Non-negative Matrix Factorization (NMF) if an ODM feature extraction method. Documents can be clustered based on how well they are represented by a specific feature.
In this demo, either document themes or MeSH terms are used as document characteristics. For themes, the document vs. MeSH term data matrix consists of theme weights, while for MeSH terms it is a binary matrix. The NMF alogorithm is applied to this matrix. The user specifies the number of features to generate. Each document is then scored against each feature, generating a feature vs. document matrix. Documents are then clustered with the ODM k-Mean clustering algorithm, generating a specified number of hierarchical clusters. It is possible to generate a full hierarchy tree with one document per cluster if the number of requested clusters is equal to the number of documents. Results are displayed in the form of a heatmap, ordering the documents by cluster and cluster score. The heatmap palette used blue for minimum and yellow for maximum.

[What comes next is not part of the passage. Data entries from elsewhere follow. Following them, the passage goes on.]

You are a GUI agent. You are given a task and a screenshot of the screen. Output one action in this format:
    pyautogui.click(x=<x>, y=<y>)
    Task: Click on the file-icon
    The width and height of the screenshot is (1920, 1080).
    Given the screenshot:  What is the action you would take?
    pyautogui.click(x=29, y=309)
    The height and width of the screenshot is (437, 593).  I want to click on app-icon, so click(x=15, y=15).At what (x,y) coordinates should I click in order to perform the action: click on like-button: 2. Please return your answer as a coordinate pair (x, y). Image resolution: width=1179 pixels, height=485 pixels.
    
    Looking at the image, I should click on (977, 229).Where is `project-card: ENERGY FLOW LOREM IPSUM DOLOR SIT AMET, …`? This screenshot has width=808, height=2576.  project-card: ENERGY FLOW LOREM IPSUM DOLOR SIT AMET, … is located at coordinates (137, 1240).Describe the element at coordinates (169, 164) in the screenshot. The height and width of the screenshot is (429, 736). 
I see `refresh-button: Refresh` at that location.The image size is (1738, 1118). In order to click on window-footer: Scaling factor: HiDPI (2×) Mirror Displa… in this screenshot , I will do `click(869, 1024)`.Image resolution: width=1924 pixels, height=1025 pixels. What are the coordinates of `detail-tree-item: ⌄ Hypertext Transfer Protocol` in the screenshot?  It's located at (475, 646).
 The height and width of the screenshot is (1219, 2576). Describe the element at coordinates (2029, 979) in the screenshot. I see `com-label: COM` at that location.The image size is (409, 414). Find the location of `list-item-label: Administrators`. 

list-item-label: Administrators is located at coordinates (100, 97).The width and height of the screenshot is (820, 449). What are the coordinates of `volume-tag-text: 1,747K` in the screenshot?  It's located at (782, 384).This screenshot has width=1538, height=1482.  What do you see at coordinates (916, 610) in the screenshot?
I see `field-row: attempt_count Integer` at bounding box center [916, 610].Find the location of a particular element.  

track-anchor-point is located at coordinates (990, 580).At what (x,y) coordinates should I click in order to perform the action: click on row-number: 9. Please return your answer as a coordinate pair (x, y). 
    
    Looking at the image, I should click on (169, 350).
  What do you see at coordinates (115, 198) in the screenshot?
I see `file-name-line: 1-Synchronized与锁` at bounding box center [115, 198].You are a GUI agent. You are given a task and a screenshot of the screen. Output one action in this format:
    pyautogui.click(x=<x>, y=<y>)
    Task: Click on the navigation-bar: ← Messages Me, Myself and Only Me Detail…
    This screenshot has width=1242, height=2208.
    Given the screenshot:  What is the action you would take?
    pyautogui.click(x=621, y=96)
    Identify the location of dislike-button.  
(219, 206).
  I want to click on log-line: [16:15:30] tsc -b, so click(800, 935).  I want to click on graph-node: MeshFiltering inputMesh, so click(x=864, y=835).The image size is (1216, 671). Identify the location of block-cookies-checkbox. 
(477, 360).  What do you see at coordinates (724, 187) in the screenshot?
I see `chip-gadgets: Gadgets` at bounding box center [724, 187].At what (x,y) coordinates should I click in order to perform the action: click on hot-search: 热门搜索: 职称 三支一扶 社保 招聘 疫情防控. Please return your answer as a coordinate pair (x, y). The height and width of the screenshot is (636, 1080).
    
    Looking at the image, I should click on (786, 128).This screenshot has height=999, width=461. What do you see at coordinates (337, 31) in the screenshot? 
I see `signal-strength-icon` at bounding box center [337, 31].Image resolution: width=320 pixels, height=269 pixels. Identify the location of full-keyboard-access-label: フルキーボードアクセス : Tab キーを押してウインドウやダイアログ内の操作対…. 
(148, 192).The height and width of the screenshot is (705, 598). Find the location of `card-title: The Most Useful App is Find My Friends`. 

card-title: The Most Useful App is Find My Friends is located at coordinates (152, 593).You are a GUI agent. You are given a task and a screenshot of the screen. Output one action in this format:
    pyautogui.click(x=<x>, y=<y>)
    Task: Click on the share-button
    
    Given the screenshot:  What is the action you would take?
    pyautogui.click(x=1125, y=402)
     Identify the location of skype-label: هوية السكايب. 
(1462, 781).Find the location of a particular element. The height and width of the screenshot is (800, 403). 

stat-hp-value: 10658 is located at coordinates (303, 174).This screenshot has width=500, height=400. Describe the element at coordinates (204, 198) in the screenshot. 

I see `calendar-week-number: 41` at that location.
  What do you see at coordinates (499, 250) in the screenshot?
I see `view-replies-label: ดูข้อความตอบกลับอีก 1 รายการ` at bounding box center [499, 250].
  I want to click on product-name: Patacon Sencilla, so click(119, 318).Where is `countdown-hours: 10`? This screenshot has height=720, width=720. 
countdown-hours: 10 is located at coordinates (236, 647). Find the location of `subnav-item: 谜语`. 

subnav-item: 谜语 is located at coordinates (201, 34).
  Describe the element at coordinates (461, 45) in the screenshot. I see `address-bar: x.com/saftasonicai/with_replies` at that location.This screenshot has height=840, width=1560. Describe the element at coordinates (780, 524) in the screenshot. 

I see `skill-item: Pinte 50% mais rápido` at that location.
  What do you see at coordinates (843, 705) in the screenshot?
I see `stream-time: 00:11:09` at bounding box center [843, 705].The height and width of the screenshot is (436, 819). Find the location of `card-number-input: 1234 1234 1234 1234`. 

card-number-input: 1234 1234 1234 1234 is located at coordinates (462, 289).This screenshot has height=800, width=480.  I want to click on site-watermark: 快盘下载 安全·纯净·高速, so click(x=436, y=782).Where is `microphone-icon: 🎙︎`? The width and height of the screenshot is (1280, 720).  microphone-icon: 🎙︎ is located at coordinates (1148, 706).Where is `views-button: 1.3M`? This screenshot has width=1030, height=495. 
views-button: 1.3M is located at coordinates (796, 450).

In order to clarify the contextual meaning behind each cluster, the themes and gist of each cluster can be displayed by clicking on the cluster number button. Additionally, the top ten themes or MeSH terms for each cluster are presented, showing the number of documents with the terms and the average weight. The importance of each term for the NMF features is presented as a term vs. feature heatmap, sorted by relative weight of each term.